Putin To Meet With Big Business Leaders

(PresidentialWire.com)- According to sources, President Vladimir Putin will continue to have talks with prominent CEOs and business owners.
They claimed that no plan has been announced, declining to be identified due to privacy concerns.
Putin would continue to interact with diverse businesses, according to Dmitry Peskov. Putin warned top officials on Monday that the West’s “economic blitzkrieg” and sanctions had failed.
On the first day of the invasion of Ukraine, Putin called a meeting of prominent business leaders. The European Union eventually used that broadcast meeting to justify sanctions, claiming they were part of Putin’s inner circle of oligarchs.
Some international trade experts had hoped that the pandemic’s supply-chain difficulties would be resolved by 2022. After Russia invaded Ukraine, supply-chain chaos re-emerged, entwined with national security, political alliances, energy sustainability, climate change, nationalism, inflation, and the boundaries of globalization.
Rem Korteweg is a senior research fellow at the Clingendael Institute. Every year he hosts a podcast with other international trade experts for BritishAmerican Business (BAB) and AIG. The focus of this year’s BAB/AIG Global Trade series is global trading in a complex and chaotic world.
Korteweg remarked that we are basically in a fairly bleak phase of international trade policy.
“I believe the events in Ukraine will frame our discussions this year,” adds Korteweg.
In addition to impacting energy markets and supply chains for everything from wheat and fertilizer to semiconductors and car components, sanctions against Russia have refocused business executives’ attention on supply-chain risk, says Korteweg.
Many manufacturers are worried about China’s ties to Russia, as is much of Africa, Asia, and Latin America’s unwillingness to join NATO’s efforts to counter Russian aggression with economic sanctions. In terms of trade policy, however, national security appears to trump the goal of a fair playing field, at least in Western Europe, says Korteweg. As a result, there is a discussion regarding whether commerce can — or should — be used to achieve national security.

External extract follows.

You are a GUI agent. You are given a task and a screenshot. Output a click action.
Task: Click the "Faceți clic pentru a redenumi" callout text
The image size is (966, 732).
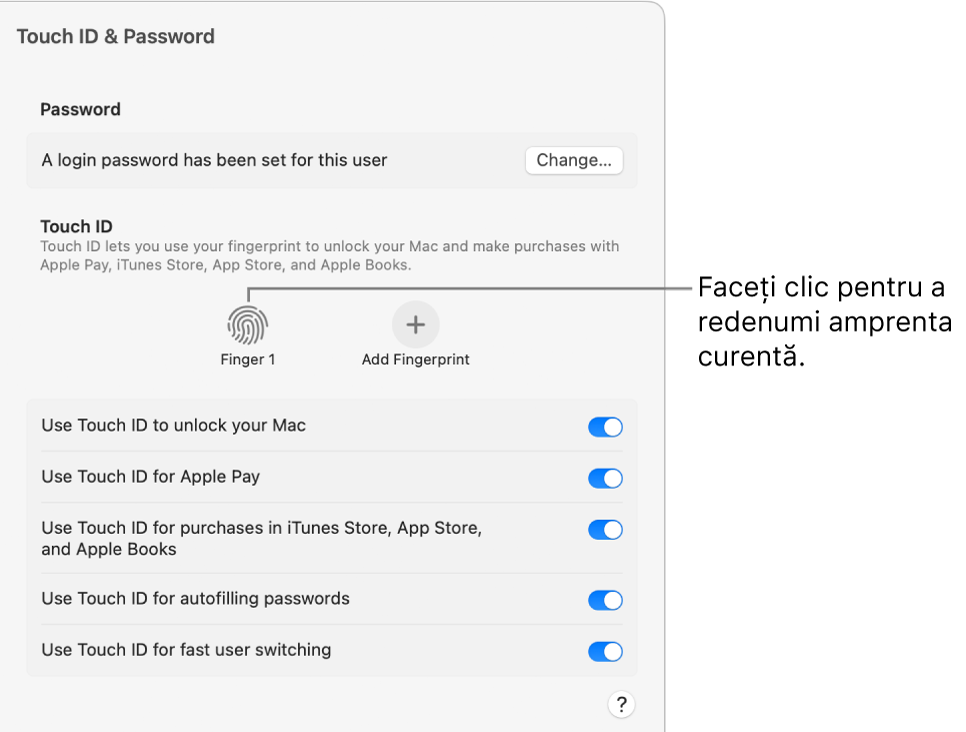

Notably absent from the West’s commercial partners in Asia, Africa, Latin America, and the Middle East are democracies.
The private sector is worried about the ripple effects of trade conflicts, pandemics, the Suez Canal crises, Brexit, climate change, and now the Ukraine war.
In the middle of all this chaos, the World Trade Organization (WTO) is debated in trade circles. The BAB/AIG panelists support preserving the WTO but reforming it to meet today’s trade concerns.
Putin is responsible for pushing these issues.